Owen Faris: So our strong recommendation is that you come in with a supplement to make modifications to address those considerations. These are for the most part considerations that prior to July 9 of 2012 would have been some sort of deficiency either an approval with conditions letter or a disapproval letter.
Now they are not deficiencies and you may proceed with those studies but these are considerations that we think are important to be addressed in order for that study to meet its goals.
And we strongly urge you to make changes to address them, to come in and discuss with us if you have questions. Certainly it's very typical for a sponsor to come in with a pre-submission to discuss some of these issues.

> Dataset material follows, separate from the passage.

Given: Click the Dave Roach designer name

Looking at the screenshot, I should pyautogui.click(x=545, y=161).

And on our part we are going to great efforts to make sure that the issues that got identified as study design considerations such that the language in the letter says that we think you need to make these changes in order for your study to meet its goals that those issues are really important issues that rise to the level of supporting those kinds of statements in our letters.

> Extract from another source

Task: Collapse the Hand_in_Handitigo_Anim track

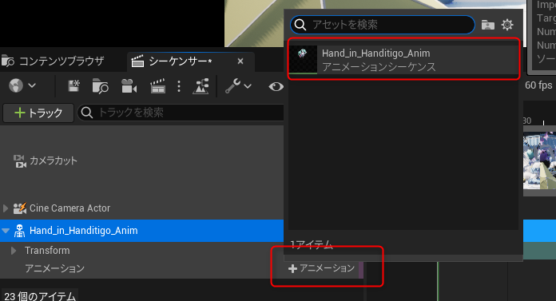Action: pyautogui.click(x=6, y=231)
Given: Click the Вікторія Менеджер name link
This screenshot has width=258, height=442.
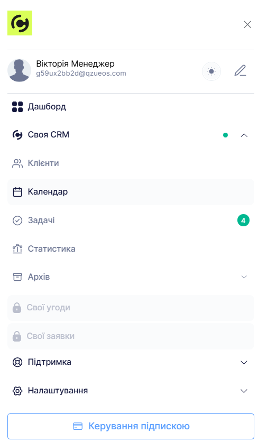Looking at the screenshot, I should 75,63.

And, you know, again our recommendation is that you address them and we'd like to talk with you about them.
(Sue Autey): Okay thank you.
Owen Faris: So I believe that we have gone through all of the questions and so now I'll do the sign out this time. And so now on behalf of (Ashley Boam) and the others who have piped in here (Stacy Beck), I'd like to thank you for your participation and for your great questions.
And again encourage you to offer any comments to the docket on the link on the last slide from this slide set or second to last slide prior to the end of the comment period.
Woman: The recording.
Owen Faris: And there will be a recording posted shortly after this call, thanks very much.
Coordinator: This concludes today's conference, thank you for your participation and you may disconnect at this time.